Running a shale exploration and production operation requires a sharp focus on costs, but not all are measured the same. BHP Billiton’s method for evaluating the cost of drilling an unconventional well is different from the one used to gauge the cost of completing one.
The difference reflects the potential production upside of spending more to fracture formations more effectively compared with drilling. BHP is seeking ways to create more productive fracture networks by manipulating the stresses in the rock between wells, and seeking efficient ways to go back into older wells without the cost of the hardware needed for the initial fracturing work.
“Productivity improvement is something we are relentless about at the moment,” said Rod Skaufel, president of North American shale at BHP, during a recent company briefing in Houston.
He said the Australian mining and energy company realized about a year after acquiring onshore assets in the US that the management methods used for offshore development were not going to work when mass producing wells onshore. There was a wide gap between its cost to drill a well and what competitors were paying for comparable work. Over the past six quarters, it has recorded a 26% increase in drilling efficiency, said Skaufel, adding that BHP is “one of the fastest drillers in the Eagle Ford.”
When it comes to completing shale wells, the productivity measure shifts from a comparison of the cost-per-foot to drill to calculating the return on investment based on long-term production. BHP’s challenge is maximizing the return on USD 4 billion annual budget for US shale operations, which is not expected to change much this decade, and a staff that has grown to 2,000. Those resources must be allocated over four plays that could absorb more money and staff time than the company has available.

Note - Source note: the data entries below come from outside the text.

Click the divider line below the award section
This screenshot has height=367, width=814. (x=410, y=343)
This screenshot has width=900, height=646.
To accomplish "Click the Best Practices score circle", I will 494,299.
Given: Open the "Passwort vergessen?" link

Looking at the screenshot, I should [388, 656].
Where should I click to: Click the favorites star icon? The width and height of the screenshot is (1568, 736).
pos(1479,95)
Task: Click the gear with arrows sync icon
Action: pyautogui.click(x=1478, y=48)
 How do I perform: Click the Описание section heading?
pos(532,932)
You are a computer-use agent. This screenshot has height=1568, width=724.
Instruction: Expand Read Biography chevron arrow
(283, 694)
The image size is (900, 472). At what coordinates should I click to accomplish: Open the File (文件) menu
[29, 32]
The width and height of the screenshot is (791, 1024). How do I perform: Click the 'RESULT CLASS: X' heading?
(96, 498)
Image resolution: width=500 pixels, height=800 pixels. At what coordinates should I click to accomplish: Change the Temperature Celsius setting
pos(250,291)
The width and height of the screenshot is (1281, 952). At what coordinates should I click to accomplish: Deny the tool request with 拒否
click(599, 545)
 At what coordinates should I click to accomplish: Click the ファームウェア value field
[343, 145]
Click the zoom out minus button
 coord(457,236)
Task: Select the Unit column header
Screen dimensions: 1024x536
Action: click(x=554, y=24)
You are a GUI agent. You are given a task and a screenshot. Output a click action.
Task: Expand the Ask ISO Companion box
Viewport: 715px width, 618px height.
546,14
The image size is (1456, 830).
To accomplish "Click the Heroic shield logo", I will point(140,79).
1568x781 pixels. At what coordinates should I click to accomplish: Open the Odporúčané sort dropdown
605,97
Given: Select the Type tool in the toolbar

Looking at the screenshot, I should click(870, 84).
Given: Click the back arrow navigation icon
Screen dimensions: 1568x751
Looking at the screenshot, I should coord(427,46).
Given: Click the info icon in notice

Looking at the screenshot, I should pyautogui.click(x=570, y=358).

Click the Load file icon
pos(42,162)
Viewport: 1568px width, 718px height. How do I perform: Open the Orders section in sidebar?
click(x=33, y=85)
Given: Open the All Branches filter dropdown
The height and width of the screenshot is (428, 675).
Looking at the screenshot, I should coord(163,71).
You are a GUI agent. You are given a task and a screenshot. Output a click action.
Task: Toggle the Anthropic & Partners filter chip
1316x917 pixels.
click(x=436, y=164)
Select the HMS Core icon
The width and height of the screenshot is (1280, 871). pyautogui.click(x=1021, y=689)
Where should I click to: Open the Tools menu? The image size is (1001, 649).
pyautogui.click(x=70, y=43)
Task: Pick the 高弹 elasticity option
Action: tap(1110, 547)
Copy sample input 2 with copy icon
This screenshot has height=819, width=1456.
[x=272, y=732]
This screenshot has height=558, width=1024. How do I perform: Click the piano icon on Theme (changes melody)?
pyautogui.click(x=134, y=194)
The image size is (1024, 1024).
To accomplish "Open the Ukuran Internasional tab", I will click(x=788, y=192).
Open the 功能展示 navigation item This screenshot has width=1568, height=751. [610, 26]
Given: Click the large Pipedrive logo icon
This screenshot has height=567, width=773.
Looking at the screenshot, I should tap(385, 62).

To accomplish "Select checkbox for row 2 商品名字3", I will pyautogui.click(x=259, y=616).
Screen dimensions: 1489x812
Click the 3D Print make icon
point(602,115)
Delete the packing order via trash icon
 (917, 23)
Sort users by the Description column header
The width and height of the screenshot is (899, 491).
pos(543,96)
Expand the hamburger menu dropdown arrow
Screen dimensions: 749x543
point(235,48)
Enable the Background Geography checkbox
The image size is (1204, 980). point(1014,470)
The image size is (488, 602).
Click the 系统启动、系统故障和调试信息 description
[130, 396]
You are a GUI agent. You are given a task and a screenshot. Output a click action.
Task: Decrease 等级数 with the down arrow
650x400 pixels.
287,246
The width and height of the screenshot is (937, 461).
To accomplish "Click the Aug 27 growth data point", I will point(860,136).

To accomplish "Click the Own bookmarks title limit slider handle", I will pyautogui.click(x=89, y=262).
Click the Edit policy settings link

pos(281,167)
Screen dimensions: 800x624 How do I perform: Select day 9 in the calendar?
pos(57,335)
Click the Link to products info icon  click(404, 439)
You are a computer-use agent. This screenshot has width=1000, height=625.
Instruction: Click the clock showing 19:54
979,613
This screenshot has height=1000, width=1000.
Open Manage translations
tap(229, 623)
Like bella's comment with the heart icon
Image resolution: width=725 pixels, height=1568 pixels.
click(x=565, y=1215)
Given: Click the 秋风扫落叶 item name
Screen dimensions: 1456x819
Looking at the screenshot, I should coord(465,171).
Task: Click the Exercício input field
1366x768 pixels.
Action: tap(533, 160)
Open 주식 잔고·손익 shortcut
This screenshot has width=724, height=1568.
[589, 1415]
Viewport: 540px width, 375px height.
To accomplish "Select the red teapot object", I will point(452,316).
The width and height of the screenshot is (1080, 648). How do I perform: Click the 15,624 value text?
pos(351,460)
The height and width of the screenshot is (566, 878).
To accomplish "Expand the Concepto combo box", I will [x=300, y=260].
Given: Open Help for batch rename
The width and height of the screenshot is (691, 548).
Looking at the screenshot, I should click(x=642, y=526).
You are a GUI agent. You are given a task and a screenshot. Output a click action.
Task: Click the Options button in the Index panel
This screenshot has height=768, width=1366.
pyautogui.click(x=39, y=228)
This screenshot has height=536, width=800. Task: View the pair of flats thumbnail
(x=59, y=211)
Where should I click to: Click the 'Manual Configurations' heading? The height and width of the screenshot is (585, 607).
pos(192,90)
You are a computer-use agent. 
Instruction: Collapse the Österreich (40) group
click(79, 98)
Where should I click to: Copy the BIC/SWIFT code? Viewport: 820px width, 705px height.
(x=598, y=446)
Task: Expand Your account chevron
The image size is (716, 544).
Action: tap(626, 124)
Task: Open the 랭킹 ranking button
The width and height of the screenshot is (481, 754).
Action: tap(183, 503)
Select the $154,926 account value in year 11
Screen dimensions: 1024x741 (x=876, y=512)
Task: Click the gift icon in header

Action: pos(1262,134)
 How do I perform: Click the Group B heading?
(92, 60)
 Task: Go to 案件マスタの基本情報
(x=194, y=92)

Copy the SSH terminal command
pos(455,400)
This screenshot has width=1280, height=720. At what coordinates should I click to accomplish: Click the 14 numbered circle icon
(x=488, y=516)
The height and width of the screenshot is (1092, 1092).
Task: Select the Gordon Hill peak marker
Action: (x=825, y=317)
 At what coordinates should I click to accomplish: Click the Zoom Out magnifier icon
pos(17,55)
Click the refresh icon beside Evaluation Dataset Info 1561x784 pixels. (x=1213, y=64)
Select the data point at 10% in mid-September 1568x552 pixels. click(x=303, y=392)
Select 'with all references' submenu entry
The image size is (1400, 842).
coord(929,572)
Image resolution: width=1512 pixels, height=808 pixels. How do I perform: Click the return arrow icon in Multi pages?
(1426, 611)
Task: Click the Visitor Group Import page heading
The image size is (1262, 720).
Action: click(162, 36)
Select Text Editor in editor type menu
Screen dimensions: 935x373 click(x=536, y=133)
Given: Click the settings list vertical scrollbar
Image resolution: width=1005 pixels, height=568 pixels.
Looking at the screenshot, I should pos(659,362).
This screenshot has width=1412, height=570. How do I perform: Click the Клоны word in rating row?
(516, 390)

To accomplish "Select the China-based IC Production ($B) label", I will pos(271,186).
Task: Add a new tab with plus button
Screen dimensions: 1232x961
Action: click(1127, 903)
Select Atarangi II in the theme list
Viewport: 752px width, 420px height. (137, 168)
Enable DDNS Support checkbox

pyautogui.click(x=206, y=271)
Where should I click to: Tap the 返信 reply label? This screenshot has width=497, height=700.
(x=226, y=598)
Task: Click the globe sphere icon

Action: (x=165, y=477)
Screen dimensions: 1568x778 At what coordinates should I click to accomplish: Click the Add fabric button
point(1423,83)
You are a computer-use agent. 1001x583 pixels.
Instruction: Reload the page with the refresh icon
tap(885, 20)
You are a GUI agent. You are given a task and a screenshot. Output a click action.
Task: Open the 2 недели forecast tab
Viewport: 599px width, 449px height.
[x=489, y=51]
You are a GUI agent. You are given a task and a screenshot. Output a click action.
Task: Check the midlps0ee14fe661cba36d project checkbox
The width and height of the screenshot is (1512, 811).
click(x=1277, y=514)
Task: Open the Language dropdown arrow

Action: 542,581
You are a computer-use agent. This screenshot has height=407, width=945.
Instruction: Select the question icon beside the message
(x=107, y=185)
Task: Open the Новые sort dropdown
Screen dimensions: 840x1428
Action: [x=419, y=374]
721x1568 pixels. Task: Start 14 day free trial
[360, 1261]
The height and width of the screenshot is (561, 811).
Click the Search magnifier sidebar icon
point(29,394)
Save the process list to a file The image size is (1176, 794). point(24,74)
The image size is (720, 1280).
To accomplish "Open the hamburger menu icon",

For now, BHP’s development focus is the Eagle Ford Shale, with 17 of its 25 rigs drilling in the South Texas play. The rest of the rigs is split between the Permian Basin and the Haynesville plays in Texas, where it is doing detailed studies to improve its results when it increases activity in the future. BHP is also in the Fayetteville Shale.
When completing wells, BHP is looking for ways to modify how it uses the current tools to deliver more sand to prop open fractures, and is testing new options. The company concluded that it could increase the output of its wells by 20% to 60% by delivering more proppant in fractures to hold them open, Skaufel said. To do so, it is using more viscous fluid mixes able to transport more sand and larger percentages of finer sand (100 mesh), which is less likely to settle out during fracturing and can fit into smaller fissures.
Planning and research efforts are considering how to space wells to maximize their output over the 2-year time frame it uses to evaluate wells. One pilot is testing a three-well pattern designed to encourage more complex fracture networks, which could mean a greater output using an idea from the University of Texas at Austin.
The goal is to change the natural stress patterns in the rock among three parallel wells so that when a hydraulic force is applied, the cracks created form complex patterns. Two horizontal wells on the outer edge are fractured, creating stress shadows that are expected to cause more complex, productive fractures when the third well is fractured.
“We fracture from the outside in to create in-situ stress,” Skaufel said. It requires spacing the wells close enough to allow overlapping stress and limiting the fracture length to avoid overlapping fractures. The measure of success will be long-term production. While there is a lot of attention paid to initial production rates during the first 100 days of output, he said that longer-term production studies show that the wells with the highest early output tend to trail after 2 years.
The company is also looking for a method to cost-effectively refracture older wells. BHP is partnering with Schlumberger to work on ways to use its BroadBand chemical treatment to allow the operator to target specific spots in a well without having to physically isolate those areas using bridge plugs.
BHP is taking its time in the Permian Basin where the exploration challenge is picking which of the many options will offer it the best return. Although its Black Hawk play in the Eagle Ford appears to offer the most productive rock, the Permian offers many more options. Beneath leases covering 450,000 acres, there are three horizons, each containing another three potential zones, to develop, he said.
In the Haynesville Shale, four rigs are working as BHP seeks the best development option. While gas prices have risen to nearly USD 5 per Mcf, its formula for choosing which wells to develop based on future price trends favors liquids-rich basins over gas producers by a wide margin. For now, the company is looking for the most effective way to space wells and complete them in the Haynesville, preparing for the day when full-scale development resumes. “Gas is not going anywhere we have time,” Skaufel said.